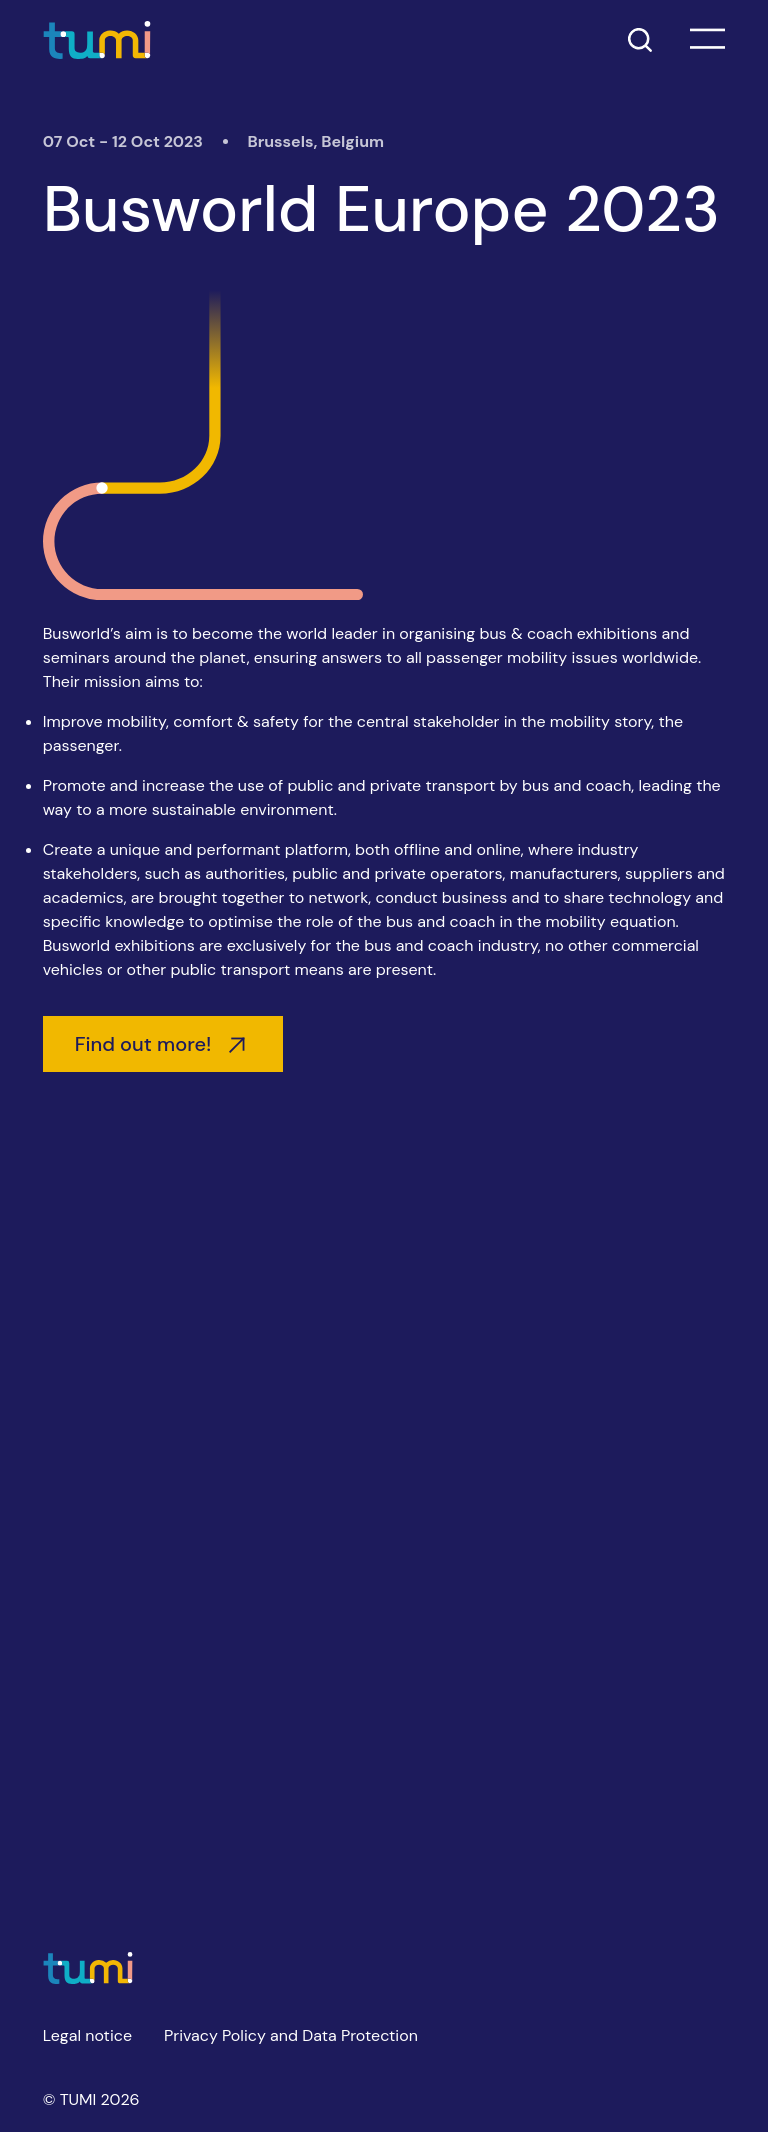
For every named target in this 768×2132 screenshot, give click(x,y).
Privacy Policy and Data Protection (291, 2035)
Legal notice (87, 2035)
---
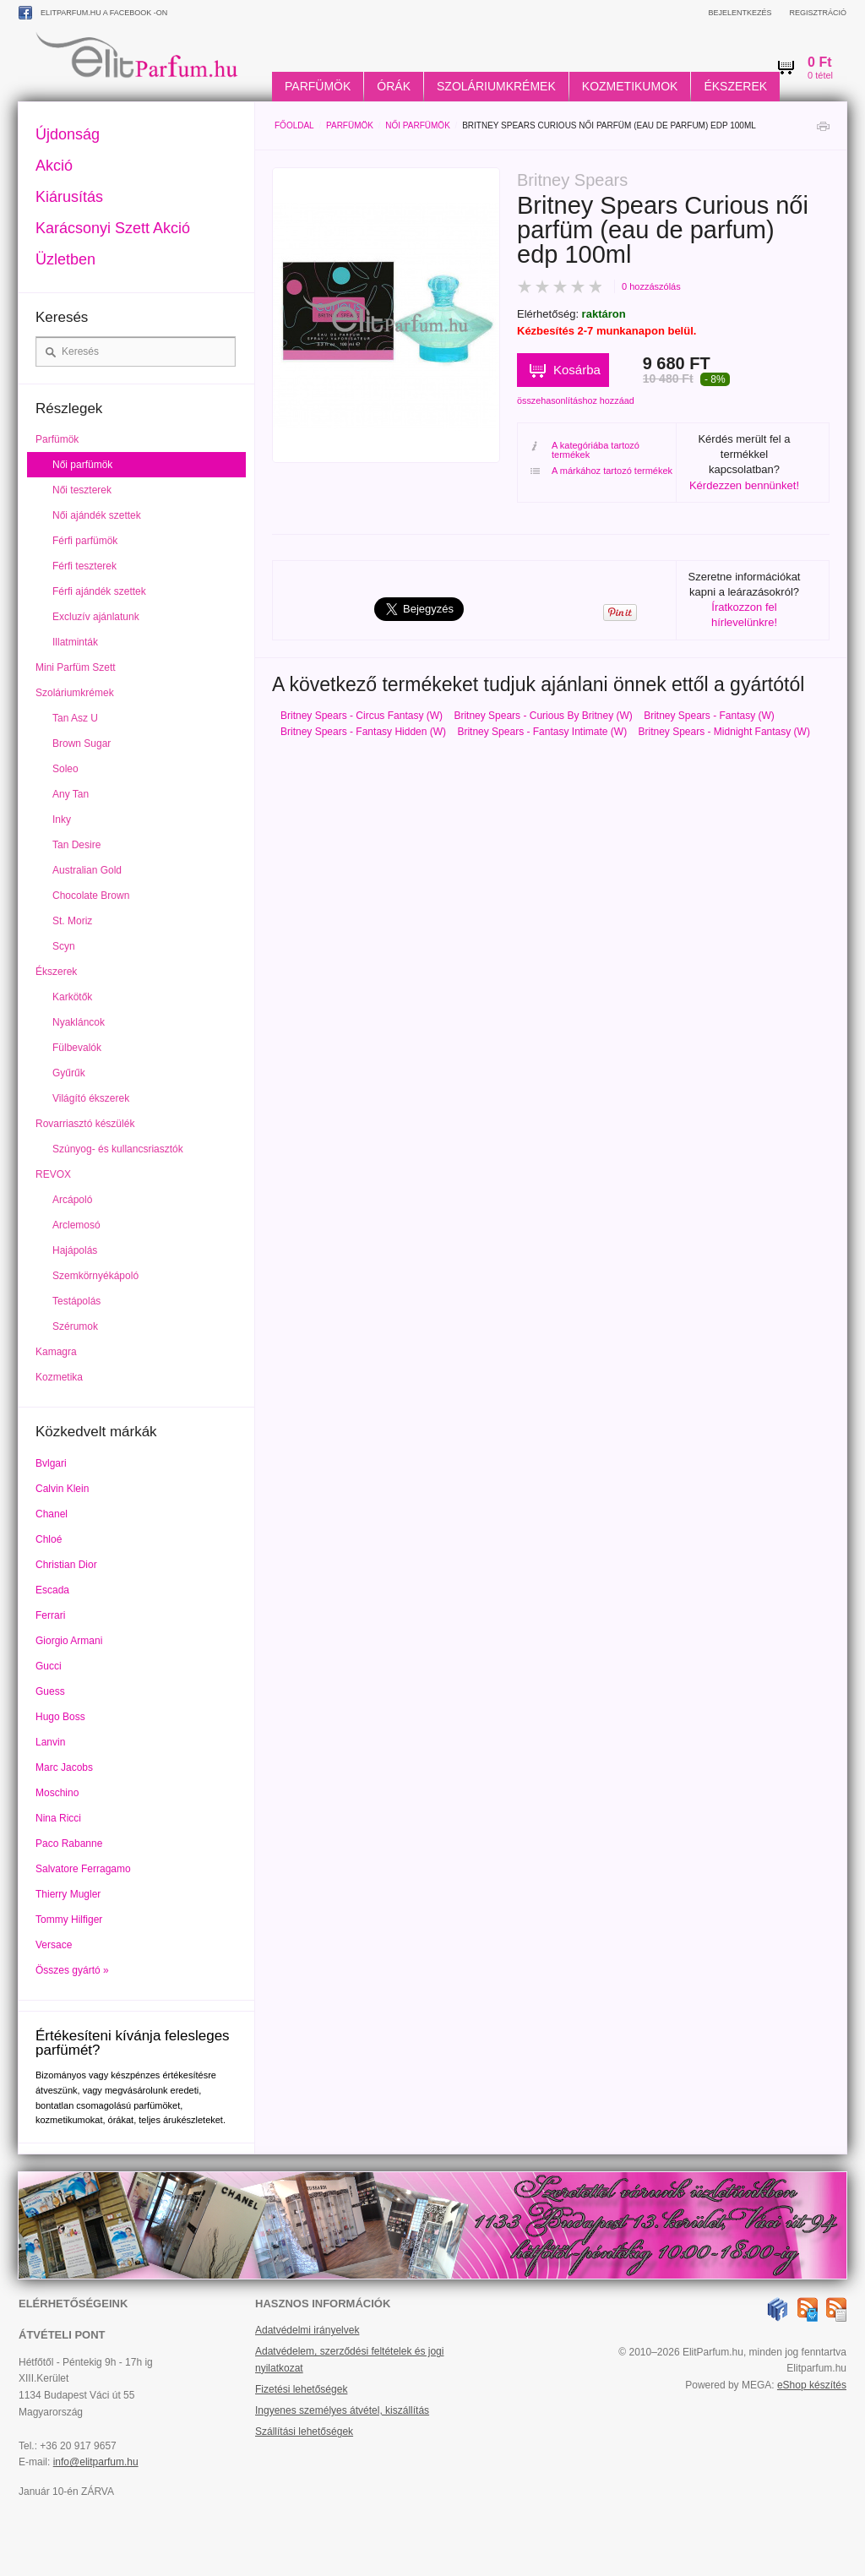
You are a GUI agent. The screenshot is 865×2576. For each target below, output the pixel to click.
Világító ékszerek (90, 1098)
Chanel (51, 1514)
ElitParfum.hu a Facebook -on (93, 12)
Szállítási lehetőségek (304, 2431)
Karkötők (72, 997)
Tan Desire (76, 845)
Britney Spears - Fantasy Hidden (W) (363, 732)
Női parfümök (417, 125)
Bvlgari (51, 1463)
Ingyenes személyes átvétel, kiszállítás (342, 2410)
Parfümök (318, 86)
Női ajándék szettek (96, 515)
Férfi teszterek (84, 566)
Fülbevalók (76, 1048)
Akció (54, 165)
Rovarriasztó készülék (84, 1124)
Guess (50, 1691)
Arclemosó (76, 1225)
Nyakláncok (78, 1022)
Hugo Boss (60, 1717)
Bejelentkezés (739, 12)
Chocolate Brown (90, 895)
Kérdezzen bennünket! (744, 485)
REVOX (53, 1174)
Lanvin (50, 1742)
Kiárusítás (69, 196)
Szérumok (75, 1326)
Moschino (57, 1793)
---
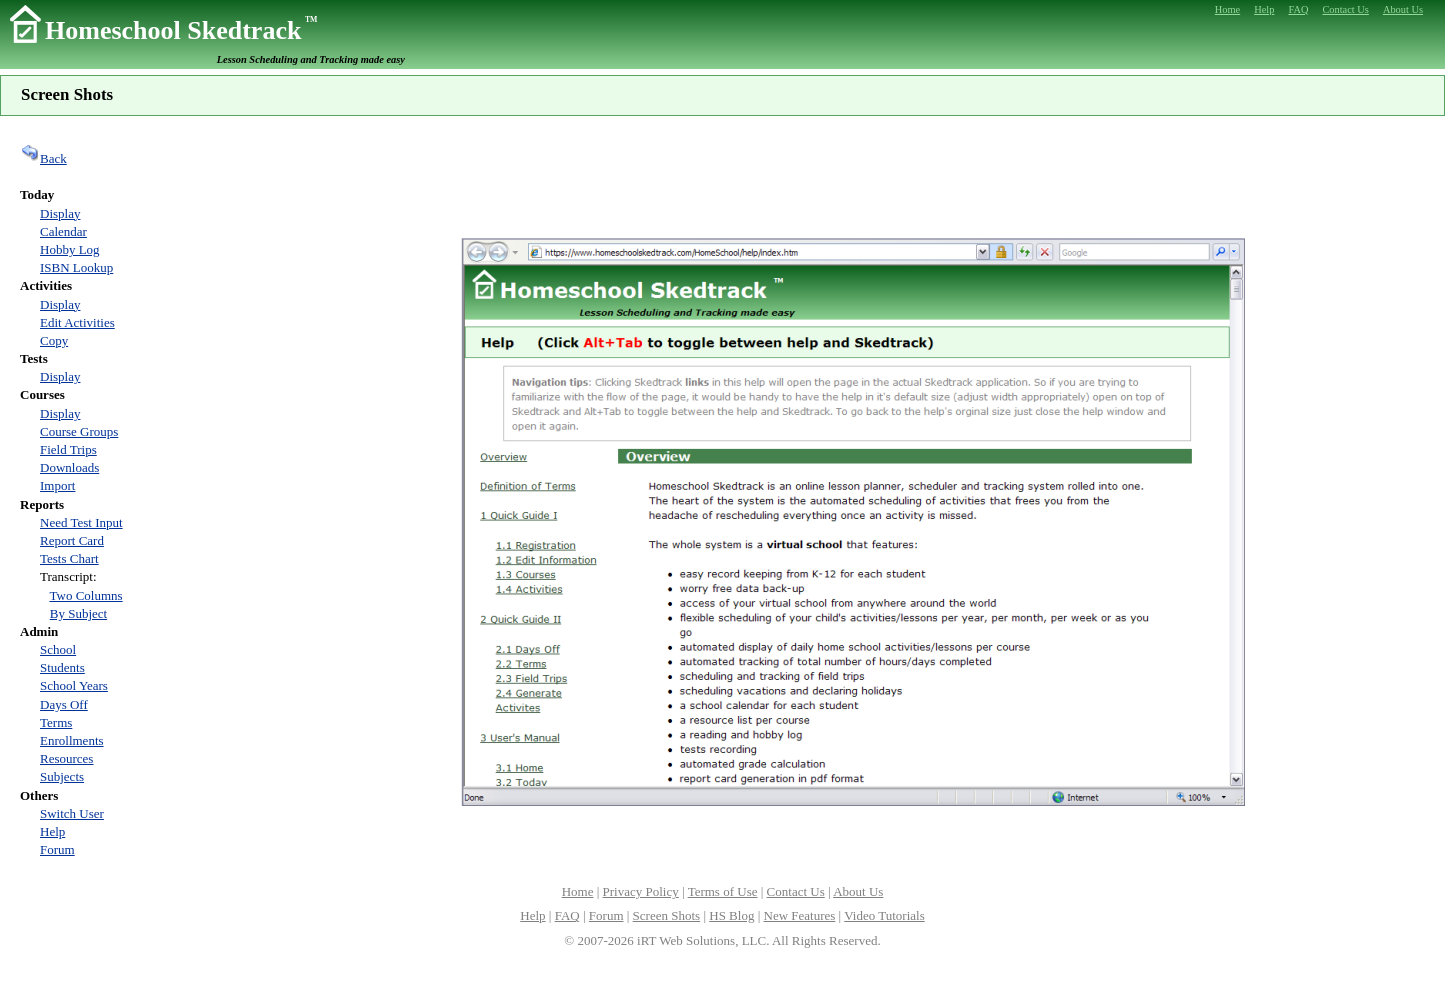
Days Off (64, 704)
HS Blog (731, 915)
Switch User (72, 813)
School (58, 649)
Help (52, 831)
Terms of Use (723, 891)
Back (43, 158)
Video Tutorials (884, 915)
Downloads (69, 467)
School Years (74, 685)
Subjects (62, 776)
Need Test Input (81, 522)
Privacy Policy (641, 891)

### Your instructions
Convert the items between the line containing "ElitParfum.hu a Facebook -on (93, 12)" and the line containing "Hugo Boss (60, 1717)", inclusive, into a two-column CSV with the columns "label" and "click_point", one row per item. Put each item's text and its answer in their own quoted fields, with any line breaks replaced by spaces.

### Exercise result
label,click_point
"ElitParfum.hu a Facebook -on","(93, 12)"
"Szállítási lehetőségek","(304, 2431)"
"Karkötők","(72, 997)"
"Tan Desire","(76, 845)"
"Britney Spears - Fantasy Hidden (W)","(363, 732)"
"Női parfümök","(417, 125)"
"Bvlgari","(51, 1463)"
"Ingyenes személyes átvétel, kiszállítás","(342, 2410)"
"Parfümök","(318, 86)"
"Női ajándék szettek","(96, 515)"
"Férfi teszterek","(84, 566)"
"Fülbevalók","(76, 1048)"
"Akció","(54, 165)"
"Rovarriasztó készülék","(84, 1124)"
"Guess","(50, 1691)"
"Arclemosó","(76, 1225)"
"Nyakláncok","(78, 1022)"
"Hugo Boss","(60, 1717)"